2020 Fiscal Year Research-status Report
Understanding flame-acoustic coupling through high-fidelity DNS with detailed chemical kinetics and combustion tube experiments optimized for DNS
| Project/Area Number |
20K22382
|
|---|
| Research Institution | Tohoku University |
|---|
Principal Investigator |
Dubey Ajit.Kumar 東北大学, 数理科学連携研究センター, 助教 (40872338)
|
|---|
| Project Period (FY) |
2020-09-11 – 2022-03-31
|
| Keywords | Combustion instability / Detonation / Thermoacoustics / Flame acoustic coupling / Knocking / Numerical Simulation / DNS |
|---|
| Outline of Annual Research Achievements |
Combustion and sound interaction create interesting phenomena of dancing flames but can also lead to loud noise and failure of various engines. This project aims to get a clear understanding of this dynamics from first principles by comparing experiments and direct numerical simulations (DNS).

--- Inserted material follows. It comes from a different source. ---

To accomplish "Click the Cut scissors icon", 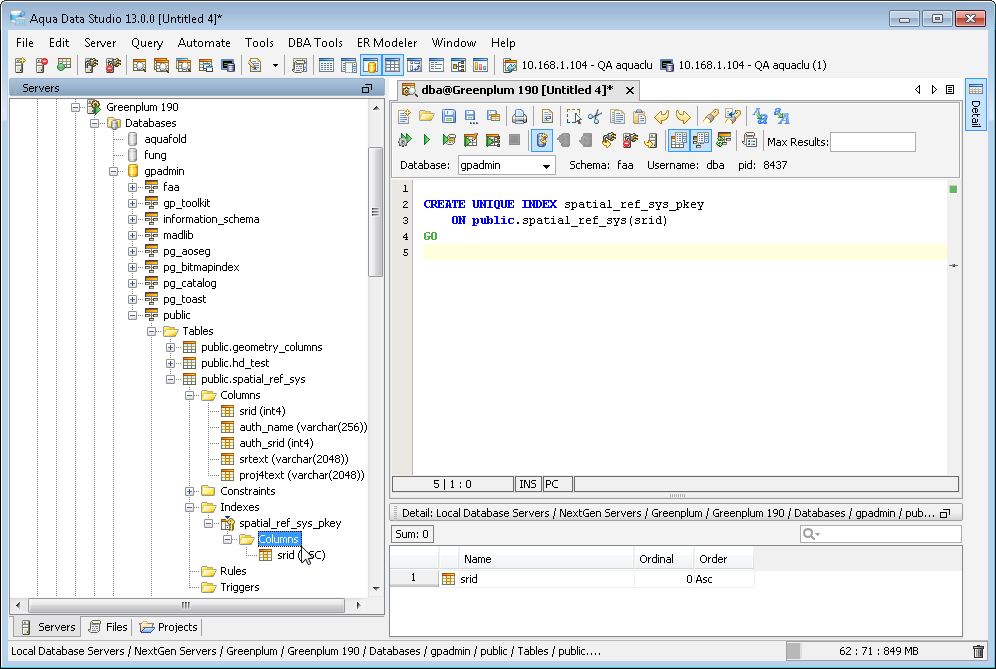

Experiments in mesoscale tubes showed complex flame instabilities. Next, we built small scale experiments using combustion tube of length 20 cm and diameter 2 cm suitable for DNS. Instability was affected by ignition energy creating new research direction. New experimental setup is being built to study this. DNS of flame propagation in closed tubes was performed. Next, experiments will be performed with varying ignition energy and DNS will be performed for half-open tube experiments.
|
| Current Status of Research Progress |
Current Status of Research Progress
3: Progress in research has been slightly delayed.
Reason
Experiments in long mesoscale diameter tubes revealed that parametric instability observed in wider tubes were suppressed in mesoscale tubes. The generation of thermoacoustic instability is slightly difficult to initiate in small scale experiments particularly in shorter tubes of small diameter. Instability was found to depend on ignition energy of the spark ignition system. The spark ignition generates pressure waves which can also influence the flame instability. This created new directions for research on the effect of ignition energy. New experimental setup was needed to quantify ignition energy in combustion tube experiments. Currently, the setup is being built and experiments will be carried out.
|
| Strategy for Future Research Activity |
Experiments with different ignition energy in small scale half-open combustion tube experiments will be performed. Then DNS for flame acoustic interaction in half-open tubes will be performed. Results will be analyzed to get a clear understanding of flame acoustic interactions.
|
| Causes of Carryover |
Experiments, simulation and travel for conference
|